Data entries
════════════════════

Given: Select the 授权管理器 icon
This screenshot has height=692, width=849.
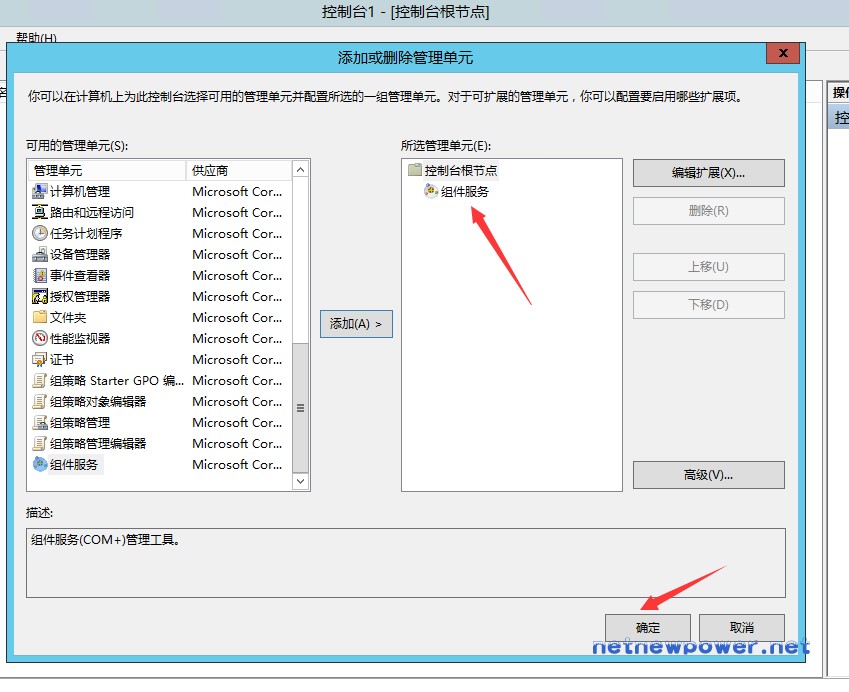Looking at the screenshot, I should (40, 296).
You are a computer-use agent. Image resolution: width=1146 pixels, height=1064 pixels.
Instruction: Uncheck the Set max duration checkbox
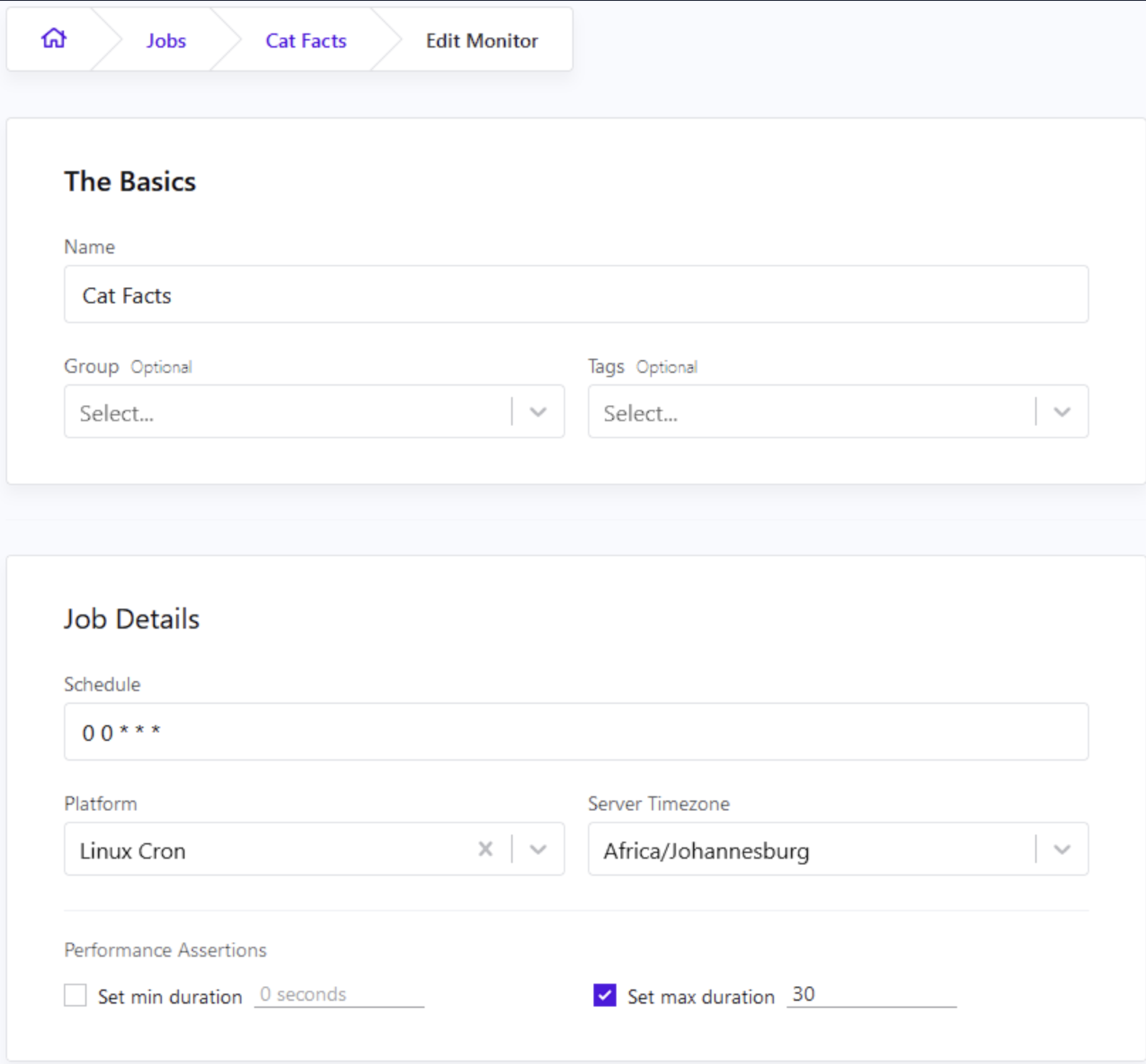tap(605, 995)
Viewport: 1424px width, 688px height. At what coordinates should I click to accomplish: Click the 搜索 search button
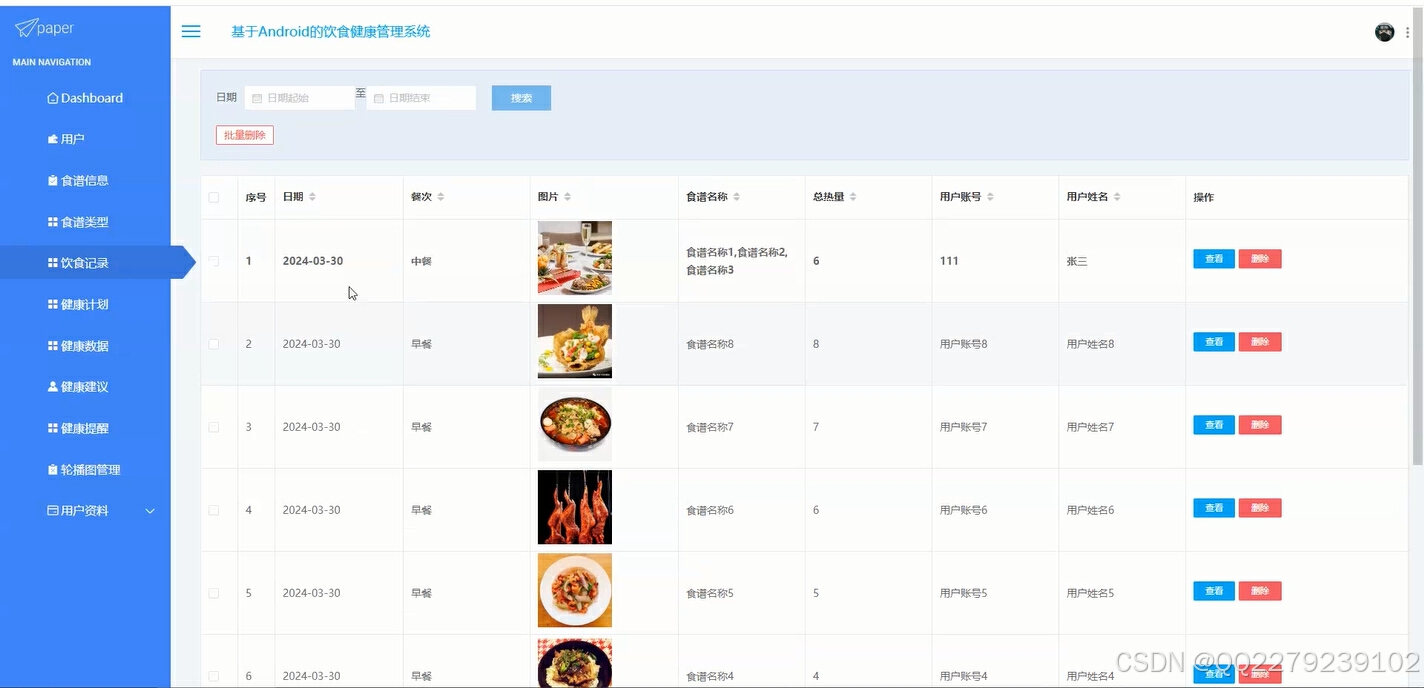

════════════════════

REQUIRED TASK: Reproduce every one of the records above word for word, omitting the pictures.

ANSWER IN FULL:
Given: Select the 授权管理器 icon
This screenshot has height=692, width=849.
Looking at the screenshot, I should (40, 296).
You are a computer-use agent. Image resolution: width=1146 pixels, height=1064 pixels.
Instruction: Uncheck the Set max duration checkbox
tap(605, 995)
Viewport: 1424px width, 688px height. At what coordinates should I click to accomplish: Click the 搜索 search button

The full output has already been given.